• _EXCERPTED TEXT_
Today is the 4th edition of our guest post series called ABCs of Travel. This is a listing of 26 prompts (one for each letter of the alphabet) that lets you tell a little bit about your travels: best, worst, and memorable. Let us know if you would like to be featured in a future edition.
There are people that go on adventures and then there are adventurous people that seem to take life by the horns and play by the rules that they have set for themselves. I would describe Lisa Hoashi as the latter.
Originally from Oregon, Lisa now resides with her Spanish husband on their farm in Catalunya where she runs a life coaching business in between adventures. Go on and read about her nine-month wilderness survival course, South American hitchhiking trip, and touching experience in a Syrian refugee camp.
Oh, and if you have even the slightest inkling of doing something you’ve been dreaming of but just aren’t sure how to go about it, I’d recommend signing up for Lisa’s free online event “Six Steps to Launch Your Dream” this Thursday, October 29.
A. Age you went on your first memorable trip
I was about six when my parents took my baby brother, older sister and me to San Francisco. My dad, who traveled a lot for business, used his airline miles to splurge on a stay at the St. Francis Hotel. My sister and I had our own suite that connected to our parents’. There was a rooftop indoor-outdoor pool. This was unbelievable luxury. We rode the trolley up the steep San Francisco streets and my parents let me and my sister ride standing on the outer step, inches away from touching the other cars in traffic. This was real adventure.

• _DATA ENTRIES_
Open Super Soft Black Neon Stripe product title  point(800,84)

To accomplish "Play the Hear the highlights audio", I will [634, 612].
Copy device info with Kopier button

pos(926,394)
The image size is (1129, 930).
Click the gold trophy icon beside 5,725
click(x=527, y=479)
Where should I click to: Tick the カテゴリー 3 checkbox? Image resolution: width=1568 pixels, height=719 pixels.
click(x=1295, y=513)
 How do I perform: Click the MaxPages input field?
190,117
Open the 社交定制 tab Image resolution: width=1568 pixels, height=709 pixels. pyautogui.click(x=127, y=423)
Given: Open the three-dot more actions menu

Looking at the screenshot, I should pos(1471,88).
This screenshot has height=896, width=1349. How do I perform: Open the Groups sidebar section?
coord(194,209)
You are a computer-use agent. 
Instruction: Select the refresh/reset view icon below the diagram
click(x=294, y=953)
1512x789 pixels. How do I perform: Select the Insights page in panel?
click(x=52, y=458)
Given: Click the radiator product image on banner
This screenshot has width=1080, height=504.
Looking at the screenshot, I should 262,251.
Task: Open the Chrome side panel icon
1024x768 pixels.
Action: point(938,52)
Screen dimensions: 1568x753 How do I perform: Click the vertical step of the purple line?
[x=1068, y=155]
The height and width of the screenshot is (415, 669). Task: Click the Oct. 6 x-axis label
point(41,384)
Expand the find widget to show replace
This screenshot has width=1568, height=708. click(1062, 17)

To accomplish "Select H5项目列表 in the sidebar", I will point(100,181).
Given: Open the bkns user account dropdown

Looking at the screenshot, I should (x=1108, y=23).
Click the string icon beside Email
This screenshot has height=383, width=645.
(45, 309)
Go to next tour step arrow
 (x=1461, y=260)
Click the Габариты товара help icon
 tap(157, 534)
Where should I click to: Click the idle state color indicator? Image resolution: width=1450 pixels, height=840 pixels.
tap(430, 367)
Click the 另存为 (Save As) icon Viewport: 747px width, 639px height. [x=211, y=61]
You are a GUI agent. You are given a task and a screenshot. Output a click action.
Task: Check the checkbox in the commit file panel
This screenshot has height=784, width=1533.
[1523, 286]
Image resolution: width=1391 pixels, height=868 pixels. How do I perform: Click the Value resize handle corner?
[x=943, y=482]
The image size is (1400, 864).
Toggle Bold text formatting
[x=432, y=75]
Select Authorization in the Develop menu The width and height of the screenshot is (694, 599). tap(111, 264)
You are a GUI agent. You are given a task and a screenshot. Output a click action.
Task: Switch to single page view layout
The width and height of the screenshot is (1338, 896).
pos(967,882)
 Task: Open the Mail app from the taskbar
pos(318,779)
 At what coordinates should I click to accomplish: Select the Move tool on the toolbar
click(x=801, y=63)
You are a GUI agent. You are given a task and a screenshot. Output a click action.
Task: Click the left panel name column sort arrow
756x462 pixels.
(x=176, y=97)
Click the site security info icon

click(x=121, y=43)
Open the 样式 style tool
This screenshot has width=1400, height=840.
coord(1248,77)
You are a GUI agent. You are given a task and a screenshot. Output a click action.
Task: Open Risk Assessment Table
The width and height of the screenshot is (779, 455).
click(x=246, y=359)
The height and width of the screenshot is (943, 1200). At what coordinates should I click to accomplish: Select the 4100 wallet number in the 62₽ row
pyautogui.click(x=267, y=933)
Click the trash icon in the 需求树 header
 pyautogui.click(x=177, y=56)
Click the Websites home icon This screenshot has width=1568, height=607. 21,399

• _REQUIREMENTS_
1: Duplicate the entries from their first line through the line containing "Looking at the screenshot, I should pos(1471,88).", keeping every line as it stands.
2: Pick up the ABCs of Travel guest post about Lisa Hoashi from the point where it stops and continue writing it.

• _EXPECTED OUTPUTS_
1:
Open Super Soft Black Neon Stripe product title  point(800,84)

To accomplish "Play the Hear the highlights audio", I will [634, 612].
Copy device info with Kopier button

pos(926,394)
The image size is (1129, 930).
Click the gold trophy icon beside 5,725
click(x=527, y=479)
Where should I click to: Tick the カテゴリー 3 checkbox? Image resolution: width=1568 pixels, height=719 pixels.
click(x=1295, y=513)
 How do I perform: Click the MaxPages input field?
190,117
Open the 社交定制 tab Image resolution: width=1568 pixels, height=709 pixels. pyautogui.click(x=127, y=423)
Given: Open the three-dot more actions menu

Looking at the screenshot, I should pos(1471,88).

2:
B. Best beer you’ve had and where
Anything on tap at Double Mountain Brewery in Hood River, Oregon. This is the favorite post-skiing, post-hiking, post-mountain biking hang out of my Oregon gang. I love our ritual of pizza and beer after a fun day playing outside in my home state.
C. Cuisine (favorite)
Mexican, hands down.
D. Destinations. Favorite? Least favorite? And why?
My favorite destinations are those with the magical combination of sun, water, fun people and amazing food. I’m obsessed with Mexico. I love Hawaii and Thailand and can’t wait to go back to both. I’m very happy at home here in Catalunya too, where I get all these, plus the Pyrenees.
E. Event you experienced while traveling that made you say “wow”
I used to work in humanitarian aid, in communications. In March 2013, I went with one of my organization’s board members to visit Zaatari, the largest Syrian refugee camp in Jordan. It’s now home to some 80,000 refugees. I’d been in tent camps before, when I worked in Haiti after the 2010 earthquake. These camps must be some of the hardest places on earth to live.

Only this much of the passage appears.